By the method of joining a metal described above, coppers can be joined to each other at a relatively low temperature, without a large-sized system such as a vacuum apparatus. Specifically, the first coating portion 14 and the second coating portion 24 are eluted in the solution 30, and accordingly, the coppers are exposed through the respective joining faces of the first to-be-joined portion 10 and the second to-be-joined portion 20. That is, the joining faces of the first to-be-joined portion 10 and the second to-be-joined portion 20 are activated. After the joining face of the first to-be-joined portion 10 and the joining face of the second to-be-joined portion 20 are activated, joining is performed via the precipitated copper 40. Accordingly, formation of voids and generation of by-products between the joining face of the first to-be-joined portion 10 and the precipitated copper 40 and between the joining face of the second to-be-joined portion 20 and the precipitated copper 40 are restricted. Thus, the reliability of the connection between the first to-be-joined portion 10 and the second to-be-joined portion 20 can be increased.
As the precipitated copper 40 serving to join the first to-be-joined portion 10 and the second to-be-joined portion 20 to each other, the copper derived from the copper oxides existing as the oxide coatings of the first to-be-joined portion 10 and the second to-be-joined portion 20 is used. Therefore, there is no need to prepare a joining material to join the first to-be-joined portion 10 and the second to-be-joined portion 20 to each other. Accordingly, the costs required for connecting the first to-be-joined portion 10 and the second to-be-joined portion 20 to each other can be lowered.
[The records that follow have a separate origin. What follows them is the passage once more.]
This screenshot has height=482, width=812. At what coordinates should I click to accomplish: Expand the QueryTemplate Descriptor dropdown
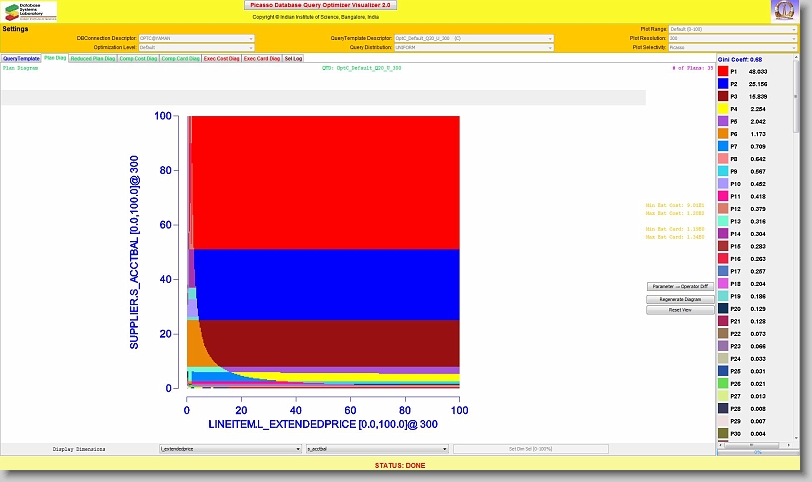click(x=473, y=38)
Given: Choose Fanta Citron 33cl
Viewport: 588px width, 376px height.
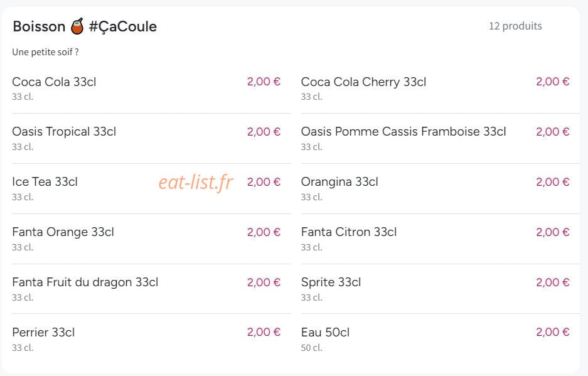Looking at the screenshot, I should [x=441, y=239].
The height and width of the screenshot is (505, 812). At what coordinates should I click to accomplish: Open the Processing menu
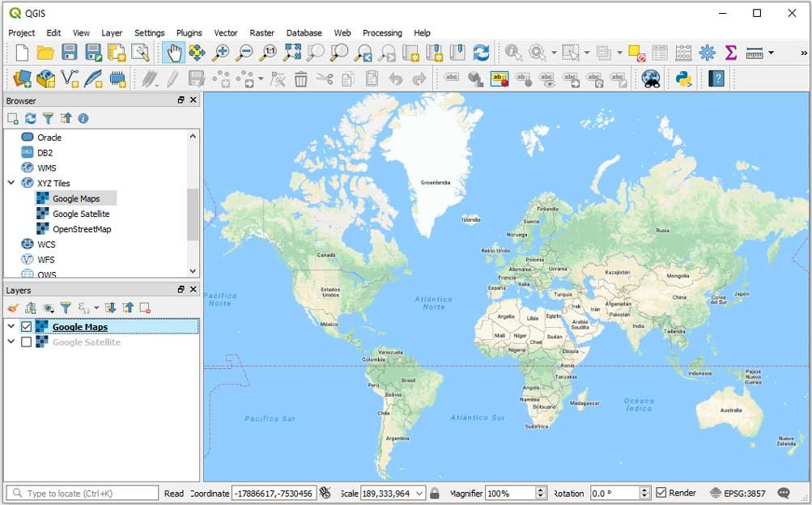(x=382, y=33)

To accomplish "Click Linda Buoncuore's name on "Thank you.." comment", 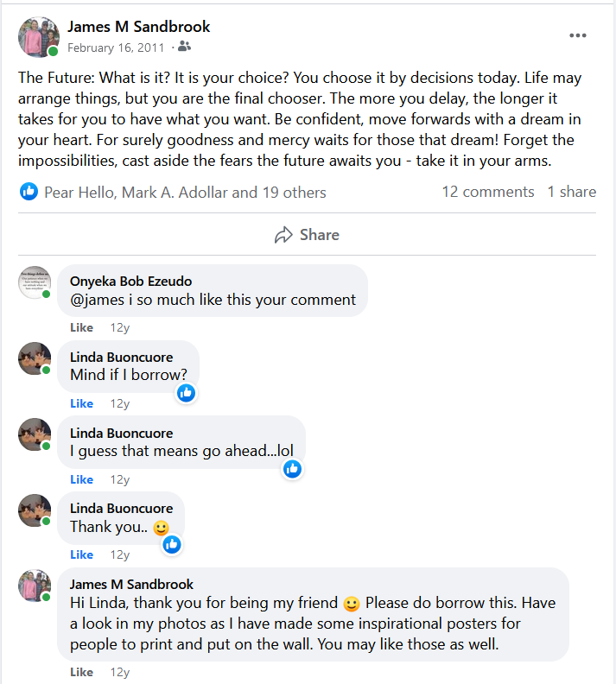I will click(x=121, y=508).

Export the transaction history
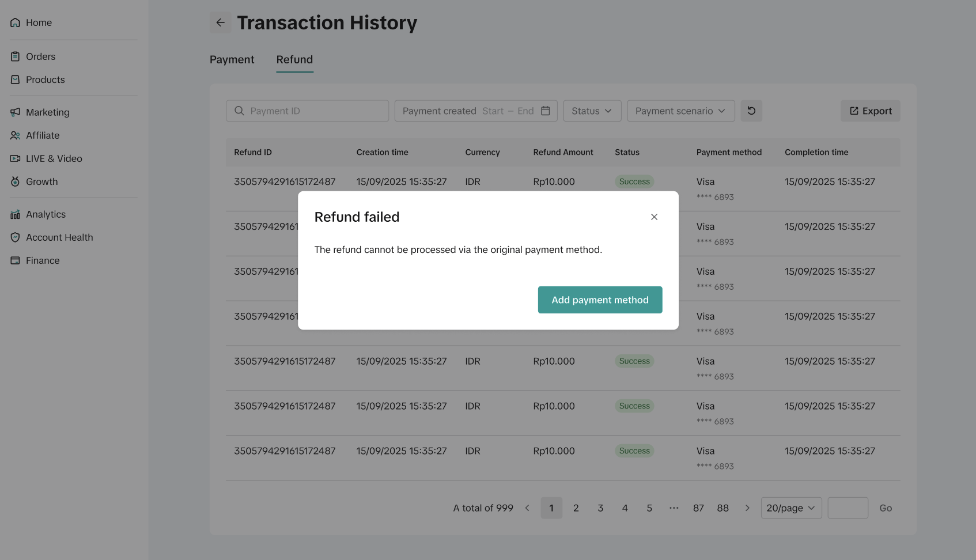(870, 111)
(Evaluations on Joined Portions)

In Example 1, a copper interconnect (26 μm in thickness) on a printed circuit board was prepared as the first to-be-joined portion, and a copper layer (0.3 μm in thickness) formed on a Si substrate by a sputtering technique was prepared as the second to-be-joined portion. Aqueous ammonia having a NH₃concentration of 0.28% was used as the solution that fills the space between the first to-be-joined portion and the second to-be-joined portion. The applied pressure was 1 MPa, and the heating conditions were 300° C. for 10 minutes. Under those conditions, the first to-be-joined portion and the second to-be-joined portion were joined to each other.
In Comparative Example 1, the first to-be-joined portion and the second to-be-joined portion were joined to each other under the same conditions as those in Comparative Example 1, except that the solution filling the space between the first to-be-joined portion and the second to-be-joined portion was pure water.
The joined portions obtained by the joining methods according to Example 1 and Comparative Example 1 were observed with a SIM (Scanning Ion Microscope). FIGS. 3A and 3B are SIM photographs of the joined portions obtained by the joining methods according to Example 1 and Comparative Example 1, respectively. As can be seen from FIG. 3B, by the joining method according to Comparative Example 1, the joined interface was relatively clear, and voids were formed in the joined interface. By the joining method according to Example 1, on the other hand, grain aggregates of copper were formed across the joined interface, and formation of voids at the joined portions was restrained, as can be seen from FIG. 3A. Accordingly, it was confirmed that a sufficient joining strength between coppers was not secured simply by using pure water as the solution to fill the space between the first to-be-joined portion and the second to-be-joined portion. However, by using aqueous ammonia, coppers were joined to each other while connection reliability was maintained.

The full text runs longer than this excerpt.